DataLoader loading hidden image files

I’m trying to load images using a DataLoader with a specific batch size to feed into a CNN.

mean = torch.tensor([0.5], dtype=torch.float32)
std = torch.tensor([0.5], dtype=torch.float32)

train_transforms = transforms.Compose([transforms.Resize(size=(700, 700)),
                                       transforms.RandomHorizontalFlip(p=0.5),
                                       transforms.RandomPerspective(distortion_scale=0.1, p=1),
                                       transforms.Grayscale(1),
                                       transforms.ToTensor(),
                                       transforms.Normalize(mean, std)]) 

test_transforms = transforms.Compose([transforms.Resize((700, 700)),
                                      transforms.ToTensor(),
                                      transforms.Normalize(mean, std)]) 

train_data = ImageFolder(train_dir, transform=train_transforms)
test_data = ImageFolder(test_dir, transform=test_transforms)

train_loader = DataLoader(train_data, batch_size=64, shuffle=True)
test_loader = DataLoader(test_data, batch_size=32, shuffle=True)

When loading the (images, labels) pair vis next:

data_iter = iter(data_loader)
images, labels = next(data_iter)

I get this error:

UnidentifiedImageError: cannot identify image file <_io.BufferedReader name='./data/train/1. angle-high/._Screen Shot 2020-11-29 at 8.23.59 AM.png'>

Checking for hidden files using command+shift+. in MacOS, I can’t find any hidden files (starting with “._” in the directory).

Hi.

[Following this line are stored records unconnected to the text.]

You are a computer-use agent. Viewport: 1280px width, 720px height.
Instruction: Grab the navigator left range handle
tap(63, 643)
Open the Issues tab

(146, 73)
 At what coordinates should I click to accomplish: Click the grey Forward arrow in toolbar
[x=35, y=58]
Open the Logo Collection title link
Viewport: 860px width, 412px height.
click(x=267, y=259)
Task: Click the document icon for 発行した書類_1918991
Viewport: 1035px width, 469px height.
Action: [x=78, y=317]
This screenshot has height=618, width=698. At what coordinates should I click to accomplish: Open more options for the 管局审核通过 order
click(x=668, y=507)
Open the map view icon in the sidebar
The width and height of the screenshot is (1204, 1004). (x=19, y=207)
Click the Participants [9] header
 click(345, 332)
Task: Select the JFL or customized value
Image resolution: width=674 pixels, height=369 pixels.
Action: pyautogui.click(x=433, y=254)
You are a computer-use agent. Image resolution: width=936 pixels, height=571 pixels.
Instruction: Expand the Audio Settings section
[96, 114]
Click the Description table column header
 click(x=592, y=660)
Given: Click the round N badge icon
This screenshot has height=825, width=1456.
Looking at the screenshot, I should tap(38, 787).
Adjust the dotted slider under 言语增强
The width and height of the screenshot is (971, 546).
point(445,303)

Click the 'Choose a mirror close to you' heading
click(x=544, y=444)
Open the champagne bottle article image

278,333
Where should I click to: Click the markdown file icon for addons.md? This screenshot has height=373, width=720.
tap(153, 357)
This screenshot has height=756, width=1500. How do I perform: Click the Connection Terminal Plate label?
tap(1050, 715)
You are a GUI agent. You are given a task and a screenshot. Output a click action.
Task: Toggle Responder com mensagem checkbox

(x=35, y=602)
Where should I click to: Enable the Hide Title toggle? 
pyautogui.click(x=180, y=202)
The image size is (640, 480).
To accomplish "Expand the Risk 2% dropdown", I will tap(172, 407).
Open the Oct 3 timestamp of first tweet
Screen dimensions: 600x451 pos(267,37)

Yep, mac makes this kind of files in their file system.
You have couple of options here:

  1. Make sure there are no files like this in your folder. You can check in mac terminal with ls -la which will show files starting with dots and remove lets say files started with “._” manually. Don’t like this option, though.
  2. You can make you ImageFolder dataset robust to erroneus data. According to documentation you can use argument is_valid_file and provide with callable to evaluate the file validity. After that your dataset will ignore invalid files.

Minimal example:

import torchvision
from pathlib import Path

def check_valid(path):
    path = Path(path)
    return not path.stem.startswith('._')

ds = torchvision.datasets.ImageFolder('your_root_folder_here',  is_valid_file=check_valid)

Hope, it helps!

1 Like

@Alexey_Demyanchuk Thank you so much! This is a really clean solution, and it works - also, didn’t know about ls -la thanks for the tip!

1 Like